Mencken as thinker is another matter. Edmund Wilson, though an admirer, acknowledged that “his ideas are not many, nor subtle.” Even Terry Teachout, whose splendidly judicious and discriminating biography is mainly sympathetic, calls him a “poseur” and a “philistine,” who “lived to exaggerate.” Mencken was a peerless debunker. But not everything he jeered at was bunk. Ridiculing Henry James, Isadora Duncan, Stravinsky, and Joyce, for example, only made Mencken seem ridiculous.

Ridiculing democracy and social reform made him something of a nuisance. Rulers don’t usually mind being made fun of by people who, at the same time, warn that no change for the better is possible. Mencken, the skeptic, had no patience with “democratic sentimentality.” “At the bottom of democracy … one always finds envy of the fellow who is having a better time in the world.” “The downtrodden … usually have their own follies and incapacities to thank.” Reformers are all charlatans, peddling one or another “sovereign balm for all the evils of the world.”

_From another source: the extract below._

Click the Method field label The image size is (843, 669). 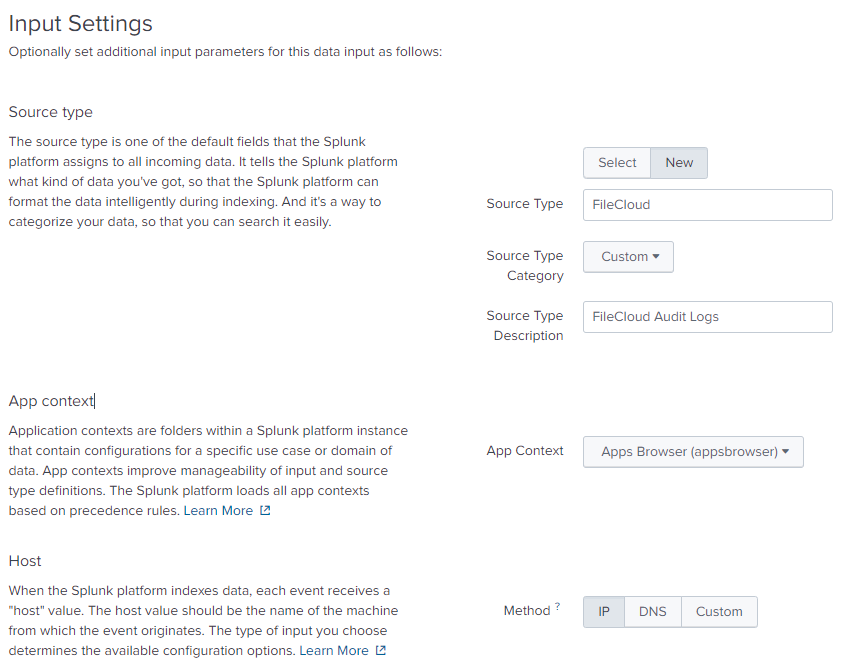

The distinction between a sovereign balm for all evils (i.e., quackery) and an adequate remedy for substantial evils (i.e., reform) should not have been, one would think, too difficult for someone of Mencken’s intelligence. But he was rarely serious or scrupulous enough to make it. Which may be why, as Teachout (a neoconservative) notes approvingly, “Mencken’s social and political views, long thought irreversibly outdated, have become a resurgent strain in American thought.” Yes, it’s true: Skepticism about the possibility of helping the less well off – especially if any significant expense to the better off is involved – does seem once again to be a keynote of American “thought.”